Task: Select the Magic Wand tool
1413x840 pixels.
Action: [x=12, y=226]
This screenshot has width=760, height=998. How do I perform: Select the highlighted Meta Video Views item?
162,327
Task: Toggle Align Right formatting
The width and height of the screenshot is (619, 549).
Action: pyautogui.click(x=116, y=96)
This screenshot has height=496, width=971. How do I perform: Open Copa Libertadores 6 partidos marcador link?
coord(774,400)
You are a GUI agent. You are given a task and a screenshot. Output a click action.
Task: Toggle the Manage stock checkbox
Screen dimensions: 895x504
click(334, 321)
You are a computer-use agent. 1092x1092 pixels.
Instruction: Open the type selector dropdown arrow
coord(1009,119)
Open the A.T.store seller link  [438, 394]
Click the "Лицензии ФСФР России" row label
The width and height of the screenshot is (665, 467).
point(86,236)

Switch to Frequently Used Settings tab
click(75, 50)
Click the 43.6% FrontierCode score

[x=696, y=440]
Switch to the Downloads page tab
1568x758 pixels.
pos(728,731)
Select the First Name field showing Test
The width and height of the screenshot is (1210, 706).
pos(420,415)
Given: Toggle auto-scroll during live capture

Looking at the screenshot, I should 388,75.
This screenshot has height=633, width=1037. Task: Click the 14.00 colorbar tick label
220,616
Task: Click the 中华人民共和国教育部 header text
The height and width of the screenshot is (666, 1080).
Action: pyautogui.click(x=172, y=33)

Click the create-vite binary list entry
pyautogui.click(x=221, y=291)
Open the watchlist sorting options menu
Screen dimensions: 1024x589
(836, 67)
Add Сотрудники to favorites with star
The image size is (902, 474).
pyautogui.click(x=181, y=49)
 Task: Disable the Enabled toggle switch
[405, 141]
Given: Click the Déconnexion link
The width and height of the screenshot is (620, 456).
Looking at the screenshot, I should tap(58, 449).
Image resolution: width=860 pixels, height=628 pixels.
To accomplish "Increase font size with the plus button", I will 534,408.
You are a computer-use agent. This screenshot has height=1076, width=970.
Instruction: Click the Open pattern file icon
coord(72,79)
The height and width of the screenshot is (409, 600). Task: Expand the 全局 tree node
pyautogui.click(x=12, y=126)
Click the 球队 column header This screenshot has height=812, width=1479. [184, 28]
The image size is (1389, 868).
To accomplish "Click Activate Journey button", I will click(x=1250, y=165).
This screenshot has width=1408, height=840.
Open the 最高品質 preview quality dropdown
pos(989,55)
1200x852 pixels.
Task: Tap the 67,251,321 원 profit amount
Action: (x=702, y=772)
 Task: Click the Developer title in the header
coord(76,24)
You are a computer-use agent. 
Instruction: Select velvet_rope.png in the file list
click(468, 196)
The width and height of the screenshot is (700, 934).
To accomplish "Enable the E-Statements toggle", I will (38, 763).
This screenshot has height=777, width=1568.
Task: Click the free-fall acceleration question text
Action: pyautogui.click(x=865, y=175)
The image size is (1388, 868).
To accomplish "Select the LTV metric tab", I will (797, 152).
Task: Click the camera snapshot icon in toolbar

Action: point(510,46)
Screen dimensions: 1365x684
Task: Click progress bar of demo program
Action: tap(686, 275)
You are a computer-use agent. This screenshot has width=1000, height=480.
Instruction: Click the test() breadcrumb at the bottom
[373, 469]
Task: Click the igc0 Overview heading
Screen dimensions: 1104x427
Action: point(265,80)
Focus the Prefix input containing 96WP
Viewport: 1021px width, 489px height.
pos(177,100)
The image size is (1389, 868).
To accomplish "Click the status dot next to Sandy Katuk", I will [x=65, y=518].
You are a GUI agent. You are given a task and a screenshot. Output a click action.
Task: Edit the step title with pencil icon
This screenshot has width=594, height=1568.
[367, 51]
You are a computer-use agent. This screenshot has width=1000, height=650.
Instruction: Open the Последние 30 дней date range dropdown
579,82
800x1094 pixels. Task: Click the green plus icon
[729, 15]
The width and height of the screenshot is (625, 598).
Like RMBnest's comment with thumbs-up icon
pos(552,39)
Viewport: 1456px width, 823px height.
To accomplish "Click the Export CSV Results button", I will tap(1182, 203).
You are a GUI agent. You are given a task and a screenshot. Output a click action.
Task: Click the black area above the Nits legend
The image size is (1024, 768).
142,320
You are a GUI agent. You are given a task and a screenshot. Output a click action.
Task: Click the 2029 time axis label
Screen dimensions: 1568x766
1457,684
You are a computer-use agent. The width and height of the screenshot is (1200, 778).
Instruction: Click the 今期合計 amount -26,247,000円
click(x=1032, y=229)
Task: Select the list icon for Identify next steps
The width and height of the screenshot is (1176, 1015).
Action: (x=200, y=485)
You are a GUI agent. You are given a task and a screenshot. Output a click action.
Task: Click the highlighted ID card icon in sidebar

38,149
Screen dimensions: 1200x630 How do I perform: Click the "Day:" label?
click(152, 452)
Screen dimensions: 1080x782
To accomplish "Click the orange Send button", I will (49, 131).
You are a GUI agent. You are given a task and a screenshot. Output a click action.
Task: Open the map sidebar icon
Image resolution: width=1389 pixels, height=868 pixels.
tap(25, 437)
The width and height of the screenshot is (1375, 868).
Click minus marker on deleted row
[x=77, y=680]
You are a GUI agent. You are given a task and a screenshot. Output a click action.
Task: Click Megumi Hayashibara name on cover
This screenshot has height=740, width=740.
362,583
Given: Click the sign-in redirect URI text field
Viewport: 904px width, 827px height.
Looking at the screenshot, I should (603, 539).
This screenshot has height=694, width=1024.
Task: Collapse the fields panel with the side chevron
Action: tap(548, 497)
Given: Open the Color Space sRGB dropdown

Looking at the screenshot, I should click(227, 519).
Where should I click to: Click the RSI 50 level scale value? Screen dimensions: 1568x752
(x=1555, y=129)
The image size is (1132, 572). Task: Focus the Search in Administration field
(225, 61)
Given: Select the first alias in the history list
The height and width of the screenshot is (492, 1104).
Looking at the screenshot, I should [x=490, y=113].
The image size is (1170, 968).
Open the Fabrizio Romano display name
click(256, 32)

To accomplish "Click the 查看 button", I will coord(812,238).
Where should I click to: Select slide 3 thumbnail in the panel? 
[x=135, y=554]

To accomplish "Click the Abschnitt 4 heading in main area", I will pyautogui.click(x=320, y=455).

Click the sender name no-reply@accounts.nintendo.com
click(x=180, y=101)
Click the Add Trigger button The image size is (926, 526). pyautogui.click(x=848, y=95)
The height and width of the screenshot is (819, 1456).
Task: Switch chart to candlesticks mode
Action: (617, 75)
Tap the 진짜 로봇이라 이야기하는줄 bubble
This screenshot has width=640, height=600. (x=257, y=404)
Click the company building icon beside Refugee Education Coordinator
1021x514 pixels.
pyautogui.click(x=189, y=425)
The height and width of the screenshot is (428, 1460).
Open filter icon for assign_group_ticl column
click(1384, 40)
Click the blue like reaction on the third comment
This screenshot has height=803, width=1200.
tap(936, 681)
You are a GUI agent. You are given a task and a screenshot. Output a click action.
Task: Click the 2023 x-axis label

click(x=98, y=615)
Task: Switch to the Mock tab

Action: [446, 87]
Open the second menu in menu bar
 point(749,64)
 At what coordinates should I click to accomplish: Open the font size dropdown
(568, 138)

============================================================

▸ **Goal of the exercise**
Convert the records, everything from the line containing "This screenshot has height=633, width=1037." down to the line containing "will (797, 152).", into a Markdown table with the columns Row and Record line. Number the rows and leave out blank lines.

▸ **Result**
| Row | Record line |
|---|---|
| 1 | This screenshot has height=633, width=1037. Task: Click the 14.00 colorbar tick label |
| 2 | 220,616 |
| 3 | Task: Click the 中华人民共和国教育部 header text |
| 4 | The height and width of the screenshot is (666, 1080). |
| 5 | Action: pyautogui.click(x=172, y=33) |
| 6 | Click the create-vite binary list entry |
| 7 | pyautogui.click(x=221, y=291) |
| 8 | Open the watchlist sorting options menu |
| 9 | Screen dimensions: 1024x589 |
| 10 | (836, 67) |
| 11 | Add Сотрудники to favorites with star |
| 12 | The image size is (902, 474). |
| 13 | pyautogui.click(x=181, y=49) |
| 14 |  Task: Disable the Enabled toggle switch |
| 15 | [405, 141] |
| 16 | Given: Click the Déconnexion link |
| 17 | The width and height of the screenshot is (620, 456). |
| 18 | Looking at the screenshot, I should tap(58, 449). |
| 19 | Image resolution: width=860 pixels, height=628 pixels. |
| 20 | To accomplish "Increase font size with the plus button", I will 534,408. |
| 21 | You are a computer-use agent. This screenshot has height=1076, width=970. |
| 22 | Instruction: Click the Open pattern file icon |
| 23 | coord(72,79) |
| 24 | The height and width of the screenshot is (409, 600). Task: Expand the 全局 tree node |
| 25 | pyautogui.click(x=12, y=126) |
| 26 | Click the 球队 column header This screenshot has height=812, width=1479. [184, 28] |
| 27 | The image size is (1389, 868). |
| 28 | To accomplish "Click Activate Journey button", I will click(x=1250, y=165). |
| 29 | This screenshot has width=1408, height=840. |
| 30 | Open the 最高品質 preview quality dropdown |
| 31 | pos(989,55) |
| 32 | 1200x852 pixels. |
| 33 | Task: Tap the 67,251,321 원 profit amount |
| 34 | Action: (x=702, y=772) |
| 35 |  Task: Click the Developer title in the header |
| 36 | coord(76,24) |
| 37 | You are a computer-use agent.  |
| 38 | Instruction: Select velvet_rope.png in the file list |
| 39 | click(468, 196) |
| 40 | The width and height of the screenshot is (700, 934). |
| 41 | To accomplish "Enable the E-Statements toggle", I will (38, 763). |
| 42 | This screenshot has height=777, width=1568. |
| 43 | Task: Click the free-fall acceleration question text |
| 44 | Action: pyautogui.click(x=865, y=175) |
| 45 | The image size is (1388, 868). |
| 46 | To accomplish "Select the LTV metric tab", I will (797, 152). |